Supplied material:
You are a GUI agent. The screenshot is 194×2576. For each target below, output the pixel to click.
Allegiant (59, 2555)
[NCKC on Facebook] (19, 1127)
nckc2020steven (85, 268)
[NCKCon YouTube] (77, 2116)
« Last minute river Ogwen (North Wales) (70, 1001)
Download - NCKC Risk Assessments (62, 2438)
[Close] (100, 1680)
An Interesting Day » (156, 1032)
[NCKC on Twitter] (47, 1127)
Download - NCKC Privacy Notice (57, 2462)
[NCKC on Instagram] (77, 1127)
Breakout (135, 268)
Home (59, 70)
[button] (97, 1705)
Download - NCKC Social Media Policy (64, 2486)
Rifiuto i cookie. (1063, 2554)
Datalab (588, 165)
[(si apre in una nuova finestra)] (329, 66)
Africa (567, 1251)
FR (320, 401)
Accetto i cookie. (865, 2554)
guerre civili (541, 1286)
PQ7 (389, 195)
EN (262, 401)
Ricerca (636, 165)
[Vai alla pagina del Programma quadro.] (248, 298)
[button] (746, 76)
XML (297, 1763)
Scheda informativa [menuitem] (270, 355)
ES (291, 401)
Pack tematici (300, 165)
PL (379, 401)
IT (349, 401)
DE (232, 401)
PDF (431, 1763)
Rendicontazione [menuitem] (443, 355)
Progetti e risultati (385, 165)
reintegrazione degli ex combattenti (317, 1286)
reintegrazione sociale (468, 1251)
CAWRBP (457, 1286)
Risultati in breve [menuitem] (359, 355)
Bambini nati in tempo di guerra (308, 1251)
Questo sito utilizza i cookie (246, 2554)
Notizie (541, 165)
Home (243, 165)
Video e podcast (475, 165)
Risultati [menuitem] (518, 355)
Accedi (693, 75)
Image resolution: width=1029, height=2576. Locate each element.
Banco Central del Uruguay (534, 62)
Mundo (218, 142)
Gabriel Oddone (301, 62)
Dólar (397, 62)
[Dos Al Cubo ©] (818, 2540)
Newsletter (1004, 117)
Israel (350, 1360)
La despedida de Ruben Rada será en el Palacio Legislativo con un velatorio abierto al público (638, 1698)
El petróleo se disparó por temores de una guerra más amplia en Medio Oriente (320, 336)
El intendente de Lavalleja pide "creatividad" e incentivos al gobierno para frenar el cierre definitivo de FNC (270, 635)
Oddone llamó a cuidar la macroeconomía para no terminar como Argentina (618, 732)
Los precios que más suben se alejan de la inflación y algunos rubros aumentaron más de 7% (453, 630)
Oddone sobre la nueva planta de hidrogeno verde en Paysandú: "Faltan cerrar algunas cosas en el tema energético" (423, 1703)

Exercise instructions: All of the material is to be retyped verbatim.

Answer:
You are a GUI agent. The screenshot is 194×2576. For each target below, output the pixel to click.
Allegiant (59, 2555)
[NCKC on Facebook] (19, 1127)
nckc2020steven (85, 268)
[NCKCon YouTube] (77, 2116)
« Last minute river Ogwen (North Wales) (70, 1001)
Download - NCKC Risk Assessments (62, 2438)
[Close] (100, 1680)
An Interesting Day » (156, 1032)
[NCKC on Twitter] (47, 1127)
Download - NCKC Privacy Notice (57, 2462)
[NCKC on Instagram] (77, 1127)
Breakout (135, 268)
Home (59, 70)
[button] (97, 1705)
Download - NCKC Social Media Policy (64, 2486)
Rifiuto i cookie. (1063, 2554)
Datalab (588, 165)
[(si apre in una nuova finestra)] (329, 66)
Africa (567, 1251)
FR (320, 401)
Accetto i cookie. (865, 2554)
guerre civili (541, 1286)
PQ7 (389, 195)
EN (262, 401)
Ricerca (636, 165)
[Vai alla pagina del Programma quadro.] (248, 298)
[button] (746, 76)
XML (297, 1763)
Scheda informativa [menuitem] (270, 355)
ES (291, 401)
Pack tematici (300, 165)
PL (379, 401)
IT (349, 401)
DE (232, 401)
PDF (431, 1763)
Rendicontazione [menuitem] (443, 355)
Progetti e risultati (385, 165)
reintegrazione degli ex combattenti (317, 1286)
reintegrazione sociale (468, 1251)
CAWRBP (457, 1286)
Risultati in breve [menuitem] (359, 355)
Bambini nati in tempo di guerra (308, 1251)
Questo sito utilizza i cookie (246, 2554)
Notizie (541, 165)
Home (243, 165)
Video e podcast (475, 165)
Risultati [menuitem] (518, 355)
Accedi (693, 75)
Image resolution: width=1029, height=2576. Locate each element.
Banco Central del Uruguay (534, 62)
Mundo (218, 142)
Gabriel Oddone (301, 62)
Dólar (397, 62)
[Dos Al Cubo ©] (818, 2540)
Newsletter (1004, 117)
Israel (350, 1360)
La despedida de Ruben Rada será en el Palacio Legislativo con un velatorio abierto al público (638, 1698)
El petróleo se disparó por temores de una guerra más amplia en Medio Oriente (320, 336)
El intendente de Lavalleja pide "creatividad" e incentivos al gobierno para frenar el cierre definitivo de FNC (270, 635)
Oddone llamó a cuidar la macroeconomía para no terminar como Argentina (618, 732)
Los precios que más suben se alejan de la inflación y algunos rubros aumentaron más de 7% (453, 630)
Oddone sobre la nueva planta de hidrogeno verde en Paysandú: "Faltan cerrar algunas cosas en el tema energético" (423, 1703)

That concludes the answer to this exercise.